Efficient Reduced Basis Algorithm (ERBA) for kernel-based approximation

TL;DR

This paper introduces ERBA, an efficient algorithm for constructing reduced kernel-based interpolation models by removing data points using residuals or error bounds, improving computational efficiency over traditional knot insertion methods.

Contribution

The paper presents ERBA, a novel reduced basis algorithm for kernel interpolation that efficiently removes data points using residuals and error bounds, with a fast implementation inspired by Rippa's algorithm.

Findings

ERBA reduces computational cost compared to traditional methods.

ERBA employs two iterative data removal rules: ERBA-r and ERBA-p.

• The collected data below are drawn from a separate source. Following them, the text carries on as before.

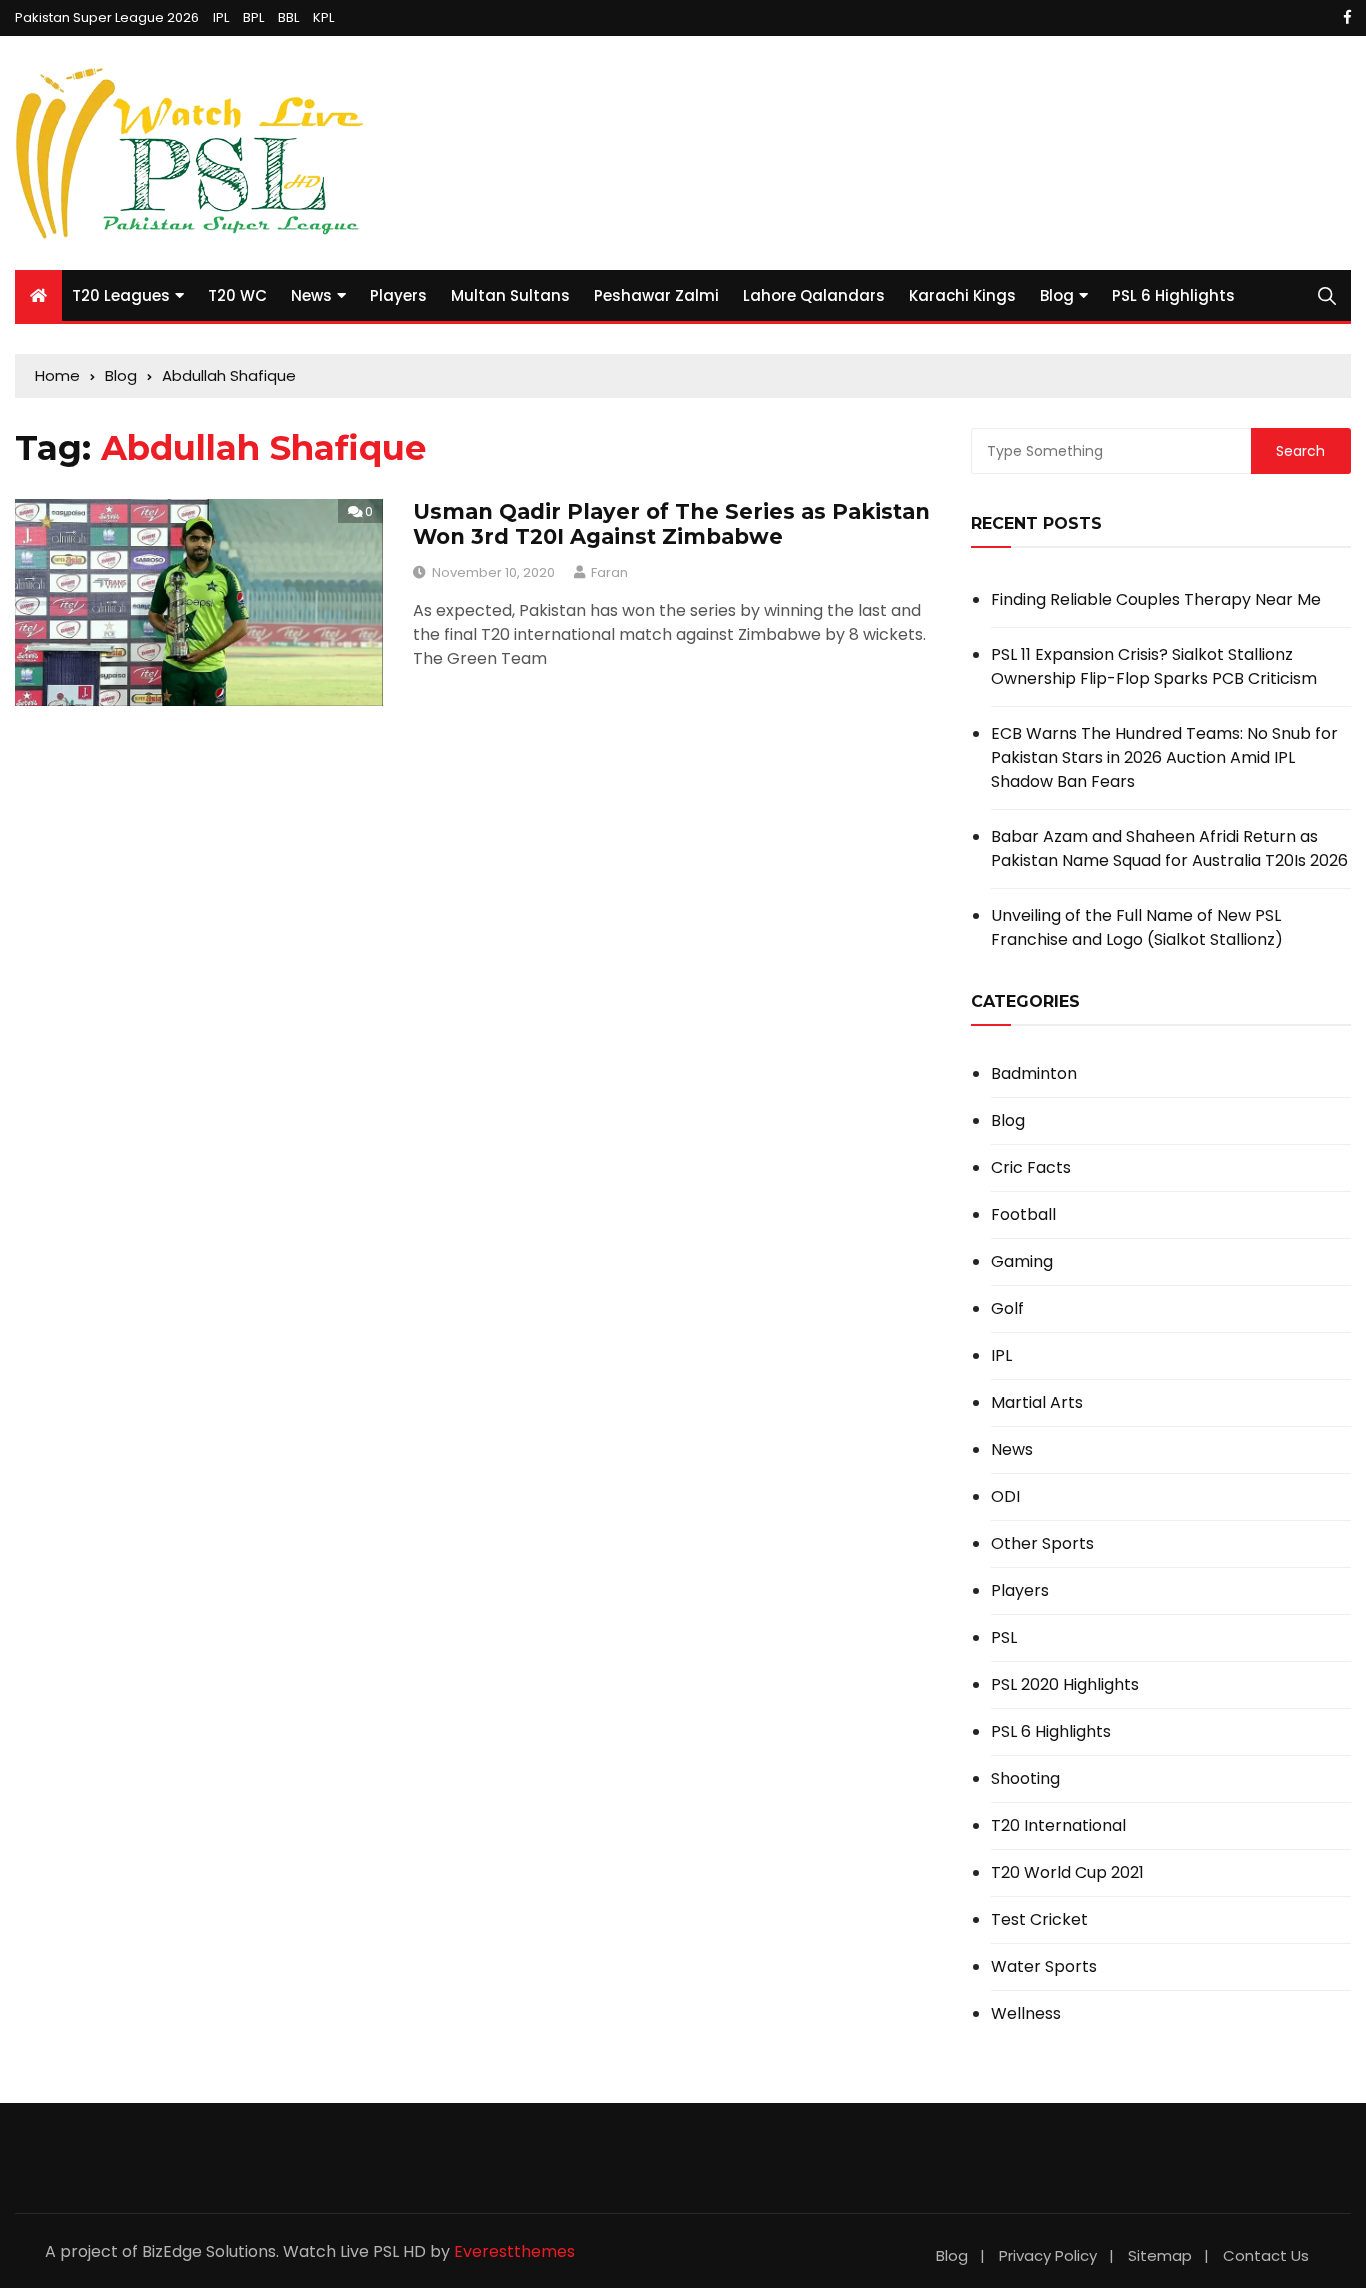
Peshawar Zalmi (656, 295)
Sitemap (1160, 2255)
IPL (221, 17)
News (311, 295)
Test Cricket (1039, 1920)
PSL (1004, 1638)
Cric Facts (1031, 1168)
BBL (288, 17)
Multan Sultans (510, 295)
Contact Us (1266, 2255)
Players (398, 295)
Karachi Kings (962, 295)
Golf (1007, 1309)
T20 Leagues (121, 295)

The algorithm is inspired by extended Rippa's algorithm for efficiency.

Abstract

The main purpose of this work is the one of providing an efficient scheme for constructing reduced interpolation models for kernel bases. In literature such problem is mainly addressed via the well-established knot insertion or knot removal schemes. Such iterative strategies are usually quite demanding from a computational point of view and our goal is to study an efficient implementation for data removal approaches, namely Efficient Reduced Basis Algorithm (ERBA). Focusing on kernel-based interpolation, the algorithm makes use of two iterative rules for removing data. The former, called ERBA-r, is based on classical residual evaluations. The latter, namely ERBA-p, is independent of the function values and relies on error bounds defined by the power function. In both cases, inspired by the so-called extended Rippa's algorithm, our ERBA takes advantage of a fast implementation.